May Reduce Risk for Type 2 Diabetes

Prospective studies have shown that a high intake of foods containing saturated fat is associated with an increased risk of type 2 diabetes. On the other hand, a high intake of polyunsaturated fat reduces the risk. Whether polyunsaturated fats from marine (fish) or vegetable (plant) sources affect glycemic regulation differently in type 2 diabetes remains unclear.

The American Diabetes Association lists fish high in omega-3s, including mackerel, on their list of top 10 superfoods. They recommend eating fish twice per week to improve overall health and prevent disease.

Allergies

Fish is a common allergen that may cause severe reactions, like anaphylaxis.

Sometimes fish allergies can be confused with scombroid poisoning which is histamine toxicity—a form of food poisoning. Fish including mackerel and tuna are naturally high in histamine. If fish has spoiled, the overgrowth of bacteria increases the histamine content and likelihood of histamine toxicity. Symptoms can occur anytime between 5 minutes and 2 hours after ingestion.

- **Listed records**:

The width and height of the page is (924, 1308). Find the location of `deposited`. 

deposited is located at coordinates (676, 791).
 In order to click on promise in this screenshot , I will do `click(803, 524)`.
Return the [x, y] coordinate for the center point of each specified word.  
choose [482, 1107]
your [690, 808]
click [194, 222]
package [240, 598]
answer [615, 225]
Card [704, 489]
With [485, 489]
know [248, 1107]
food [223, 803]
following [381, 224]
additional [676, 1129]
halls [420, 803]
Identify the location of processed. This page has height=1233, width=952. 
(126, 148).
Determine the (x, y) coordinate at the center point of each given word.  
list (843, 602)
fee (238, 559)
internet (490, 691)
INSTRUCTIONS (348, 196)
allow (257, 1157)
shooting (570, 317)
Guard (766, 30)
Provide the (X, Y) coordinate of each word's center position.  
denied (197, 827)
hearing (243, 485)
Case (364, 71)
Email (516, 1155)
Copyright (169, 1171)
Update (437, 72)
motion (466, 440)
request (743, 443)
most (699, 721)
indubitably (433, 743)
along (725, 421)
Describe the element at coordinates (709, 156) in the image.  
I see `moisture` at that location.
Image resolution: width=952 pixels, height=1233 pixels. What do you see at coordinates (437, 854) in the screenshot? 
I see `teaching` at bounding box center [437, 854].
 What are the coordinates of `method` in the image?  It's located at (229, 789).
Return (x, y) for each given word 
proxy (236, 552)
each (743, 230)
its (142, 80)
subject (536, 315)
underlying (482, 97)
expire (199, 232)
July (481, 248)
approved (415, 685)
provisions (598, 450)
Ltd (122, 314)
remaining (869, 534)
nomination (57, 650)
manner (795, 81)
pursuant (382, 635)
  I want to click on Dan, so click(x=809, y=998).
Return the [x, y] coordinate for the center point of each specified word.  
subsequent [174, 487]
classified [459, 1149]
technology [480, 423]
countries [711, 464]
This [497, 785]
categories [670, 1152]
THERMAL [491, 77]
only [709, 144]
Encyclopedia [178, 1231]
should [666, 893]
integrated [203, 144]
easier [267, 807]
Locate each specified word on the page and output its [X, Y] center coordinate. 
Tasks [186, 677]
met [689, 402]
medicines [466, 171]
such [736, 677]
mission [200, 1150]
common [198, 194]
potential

- **Instructions**:
1) In the mackerel passage, recast the paragraph beginning "Sometimes fish allergies can be confused" as a short bulleted list that keeps its main facts.
2) Put this sentence from the mackerel passage into Spanish: "Fish is a common allergen that may cause severe reactions, like anaphylaxis."
The listing has no role in the work on the mackerel passage.

- **Answers for the tasks**:
1)
- Scombroid poisoning, a form of food poisoning caused by histamine toxicity, is sometimes confused with fish allergies.
- Fish such as mackerel and tuna are naturally high in histamine.
- In spoiled fish, bacterial overgrowth raises histamine content and the likelihood of histamine toxicity.
- Symptoms can appear anywhere from 5 minutes to 2 hours after eating.

2) El pescado es un alérgeno común que puede causar reacciones graves, como la anafilaxia.